Kurz nachdem er das Haus durch die Vorhänge vom Garten her betreten hatte, wo Kerzen in Tontöpfen flackerten und Zikaden melodisch in den Birnbäumen zirpten, war die den Tanz anspornende Musik verstummt. Plötzlich gaben Geige, Cello, Cembalo und das Geklapper der Rhythmusstäbe weder Takt noch Ton von sich, und auch die Pirouetten der Tänzer auf den blankpolierten Bohlen des kerzenbeleuchteten Raums kamen zum Stillstand. Alle Blicke richteten sich auf den riesigen schwarzgekleideten Mann, der gerade mit seinen festen, dreckigen Stiefeln auf eben jene Holzplanken getreten war – und die, die wussten, was sich vermutlich gleich ereignen würde, holten zum Flüstern und mit dem Finger zeigen Luft. Sie zeigten auf einen jungen Mann namens Matthew Corbett, der fast genau in der Mitte des Ballsaals neben der schönsten Frau stand, die es je gegeben hatte.

Der Berg von einem Mann ließ seinen Blick im flackernden Kerzenschein durch den Raum schweifen. Rote und weiße Papiergirlanden hingen von der Decke. Unweit von ihm war eine lange Tafel mit dem Festschmaus des Abends aufgebaut: zwei mit Austern gefüllte, gebratene Truthähne, ein mit Pilzen und Speck gestopftes Spanferkel, gegrillter, mit Krabbenfleisch gefüllter Barsch, und eine Auswahl von Kartoffeln, die mit diversem Gemüse, Eingelegtem und Eingewecktem gefüllt waren. Auf Tabletts standen Flaschen mit Wein aus Frankreich und Karaffen voller Bier aus der Carolina-Kolonie. Gläser glitzerten. Die Musik war leicht und lebhaft gewesen, die Konversation geschliffen und geistreich, und die Tanzenden hatten flinken Fußes präzise Pirouetten gedreht. Alles in allem war es ein famoses Fest gewesen – bis dieser schwarzbärtige, finsterhaarige Stier des Waldes durch die duftigen Vorhänge hereingetrampelt kam. Jetzt, wo die Musik nicht mehr spielte und das Flüstern erstarb, war nur noch das Summen der Fliegen übriggeblieben, die hungrig die glänzenden, stinkig verfilzten Haarsträhnen umschwirrten.
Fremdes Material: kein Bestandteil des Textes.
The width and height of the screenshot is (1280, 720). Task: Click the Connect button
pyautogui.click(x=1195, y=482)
»Oh nein«, sagte die schöne Frau, die sich an Matthews rechten Arm klammerte. Und dann noch einmal, als wollte sie das Untier von sich fernhalten: »Oh nein!«

Das Untier jedoch grunzte nur wie ein furzendes Pferdegespann. Seine eisengrauen Augen hatten sich auf ihr Ziel gerichtet.

Matthew spürte das Erschrecken der schönen Frau und berührte sie beruhigend am Arm. »Na, na, ist doch gut«, sagte er. In seinem weinroten Anzug und weißem Hemd mit dem hohen Kragen und Rüschen aus spanischer Spitze sah er geradezu prunkvoll aus. »Äh … wer ist er denn?«

Ohne den Blick ihrer bezaubernden leuchtenden Augen von der sofortige Gewaltanwendung androhenden Visage abzuwenden, flüsterte sie ihm zu: »Er ist der Mann, der Euch umbringen wird.«

»Wie bitte?«, entgegnete Matthew. Er glaubte, sie hatte gerade etwas gesagt, das er lieber nicht hören wollte.
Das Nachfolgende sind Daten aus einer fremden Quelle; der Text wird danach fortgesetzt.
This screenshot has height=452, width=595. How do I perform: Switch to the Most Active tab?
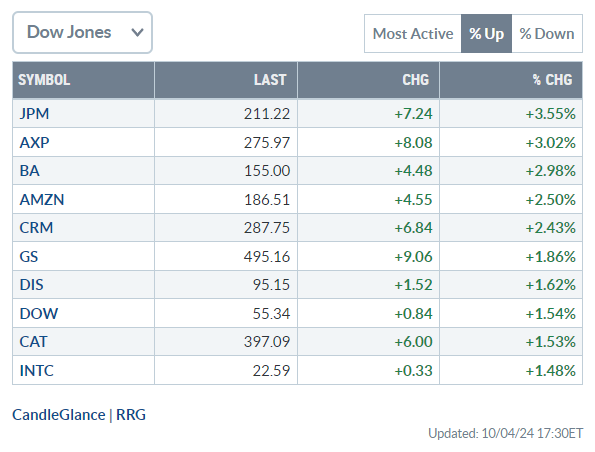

Der monströse Berg regte sich. Seine Bewegung belebte die Beine der erstarrten Tänzer, die sich aus dem Weg retteten. Die Stiefel hämmerten auf die Planken wie ein Trommelwirbel, der einem Verblichenen die letzte Ehre erweist. Obwohl die Musikanten auf ihrer Bühne in Sicherheit waren, zogen sie sich vorsichtshalber bis an die Wand zurück, auf deren Webteppich die Komödie und Drama symbolisierenden Masken abgebildet waren; denn üblicherweise wurde die Bühne von den redlichen Charles Town Players benutzt.
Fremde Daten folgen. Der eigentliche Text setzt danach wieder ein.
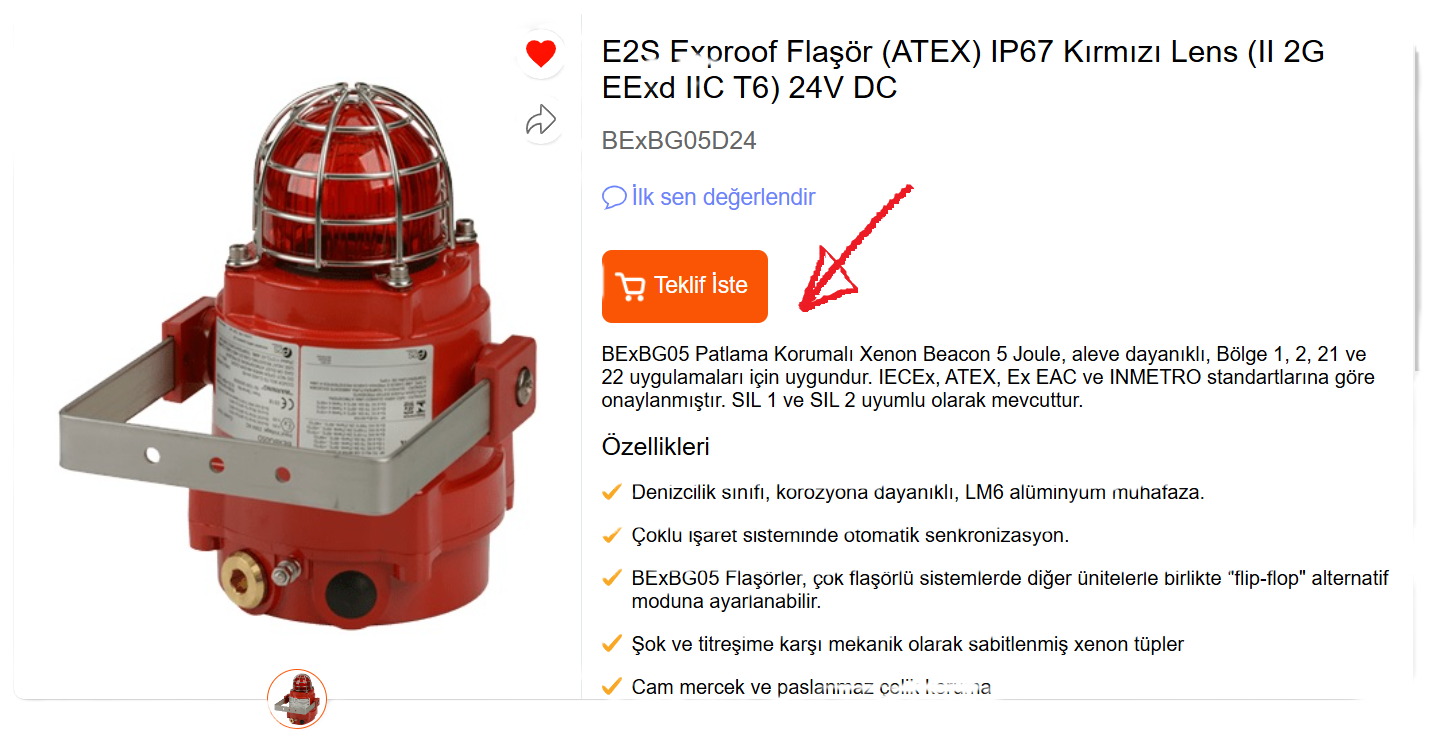
Task: Request a quote with Teklif İste text
Action: (701, 286)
Das Stiefelstampfen setzte sich über die Fußbodenbohlen fort, Schritt um unheilverkündenden Schritt, bis der Neuankömmling drohend vor Matthew Corbett aufragte.

»Nicht schon wieder!«, sagte Pandora Prisskitt. Ihre roten Lippen verzogen sich. In den dunkelblauen Augen ihres herzförmigen Gesichts blitzte Wut auf, aber auch so etwas wie Anbetteln. »Bitte! Ich flehe Euch an!«

Mit der Endgültigkeit eines Dämons am Jüngsten Tag schüttelte der Mann den Kopf. »Betteln hilft nicht«, antwortete er mit einer Stimme, die abgrundtief wie ein Höllenloch und so rau wie eine holprige Straße war. »Es muss erledigt werden.«

Matthew gefiel nicht, wie das klang. »Es muss erledigt werden?«, fragte er Pandora und hörte seine Stimme zu seinem Verdruss leicht zittern.

»Ihr«, sagte der riesige schwarzgekleidete Mann, der Matthew seinen schmierigen Wurstfinger mit dreckigem Fingernagel gegen die Brust stieß, »müsst sterben.«

»Ist das denn notwendig?«

»Es ist unumgänglich«, sagte das Untier. »So. Nun lasst uns die Details klären.« Der Mann griff in die Tasche seines langen Mantels – welcher Matthew an diesem schwülen Freitagabend Ende Juni alles andere als jahreszeitgemäß vorkam – und holte einen schwarzen Lederhandschuh heraus, der aussah, als hätte er den Großteil seiner Existenz auf dem Fußboden eines Schweinestalls und vollgeäpfelten Pferdeunterstands verbracht. Ohne Zeit zu verlieren, ohrfeigte er Matthew damit erst die linke und dann die rechte Wange. Im gesamten Ballsaal wurde nach Luft geschnappt, erschaudernd und auch erwartungsfroh die eine oder andere Lippe geleckt, denn selbst die vornehmsten Gentlemen und Ladys liebten ein leidenschaftliches Duell.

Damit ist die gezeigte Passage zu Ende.